It does not bode well for demo­cracy when a population so widely distrusts those sworn to serve and protect it.

So how did we get here and what can we do about it? Part of the answer has to do with law enforcement methods. For decades, police forces in many cities have relied on policies such as broken windows and stop-and-frisk. The idea was to crack down on minor offenses in order to discourage more serious crimes. But the decisions of where and when to implement these methods were based on an officer’s observations and hunches as much as (or some would argue more than) on hard data about previous crimes committed.

Such policies—once highly praised—are now falling out of favor. Critics maintain that they drive officers to unfairly (and in most cases unwittingly) target minorities. Those biases, real and perceived, are the fulcrum of our national distrust.

But a new model is emerging. Over the past two decades, the National Institute of Justice has awarded $24 million to organizations to map crime and develop so-called predictive policing: using data to determine where future crimes might occur and patrolling those areas proactively.

One forerunner in this field is Hitachi Data Systems, which has developed a software system called Predictive Crime Analytics. In addition to crime and arrest reports, PCA can continuously comb license-plate scans, weather and traffic reports, security camera footage, and Twitter. It layers those data sets onto a digital map so officers can monitor patterns in real time. Instead of following a hunch on who looks suspicious, officers can rely on algorithms to anticipate and act on trends from the data. “PCA is anonymous,” says Mark Jules, who led the system’s development at Hitachi. “It shows you an area. It does not tell you to look for a person.”

In theory, predictive policing could add more analytical oversight to old-school police work. It could also allow law enforcement to monitor every part of a city in one fell swoop. But to realize those benefits, the data fed into the system needs to be neutral in the first place. “It is tempting to think that you put data into a system and out comes an unbiased analysis on other end,” says Rachel Levinson-Waldman, senior counsel at New York University’s Brennan Center for Justice. “But the data is coming from somewhere, and there is a concern these algorithmic models will re-create biased or racially disparate patterns.”

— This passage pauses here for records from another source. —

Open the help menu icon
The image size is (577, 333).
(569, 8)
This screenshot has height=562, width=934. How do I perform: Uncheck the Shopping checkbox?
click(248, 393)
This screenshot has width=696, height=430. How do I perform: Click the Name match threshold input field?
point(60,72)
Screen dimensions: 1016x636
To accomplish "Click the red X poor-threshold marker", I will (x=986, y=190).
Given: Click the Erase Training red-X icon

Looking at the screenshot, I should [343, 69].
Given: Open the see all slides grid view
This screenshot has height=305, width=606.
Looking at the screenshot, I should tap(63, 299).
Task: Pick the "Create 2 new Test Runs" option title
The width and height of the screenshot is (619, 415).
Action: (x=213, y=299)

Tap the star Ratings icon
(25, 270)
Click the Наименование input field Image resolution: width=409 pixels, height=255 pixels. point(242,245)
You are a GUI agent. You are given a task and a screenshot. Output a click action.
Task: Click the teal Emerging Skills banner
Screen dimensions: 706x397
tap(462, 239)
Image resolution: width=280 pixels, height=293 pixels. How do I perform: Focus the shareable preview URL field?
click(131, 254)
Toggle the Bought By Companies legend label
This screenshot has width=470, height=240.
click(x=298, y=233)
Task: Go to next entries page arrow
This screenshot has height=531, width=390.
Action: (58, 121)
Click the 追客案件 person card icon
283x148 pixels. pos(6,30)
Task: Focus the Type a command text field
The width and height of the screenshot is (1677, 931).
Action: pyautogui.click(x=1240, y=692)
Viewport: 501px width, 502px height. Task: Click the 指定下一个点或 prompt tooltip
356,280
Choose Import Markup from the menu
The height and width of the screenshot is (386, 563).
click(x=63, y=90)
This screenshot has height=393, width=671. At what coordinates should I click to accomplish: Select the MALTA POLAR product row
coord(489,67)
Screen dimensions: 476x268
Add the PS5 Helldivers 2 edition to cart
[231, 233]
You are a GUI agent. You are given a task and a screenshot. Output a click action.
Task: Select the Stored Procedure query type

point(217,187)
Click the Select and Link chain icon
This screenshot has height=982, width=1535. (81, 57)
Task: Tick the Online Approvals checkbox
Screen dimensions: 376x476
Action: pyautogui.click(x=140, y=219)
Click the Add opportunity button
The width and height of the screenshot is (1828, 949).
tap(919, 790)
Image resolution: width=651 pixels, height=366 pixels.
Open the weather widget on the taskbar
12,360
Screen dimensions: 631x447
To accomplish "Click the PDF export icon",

That’s a valid concern, but the only way to know if data can enforce justice without reinforcing bias is to try. So try we must.

Next year, a beta version of PCA will be launched in six yet-to-be-determined cities. (Washington D.C. is rumored to be one.) PCA can’t ensure that mistakes won’t still happen, but to those citizens who feel under siege it should come as some relief that local police (hopefully) will no longer target them unjustly.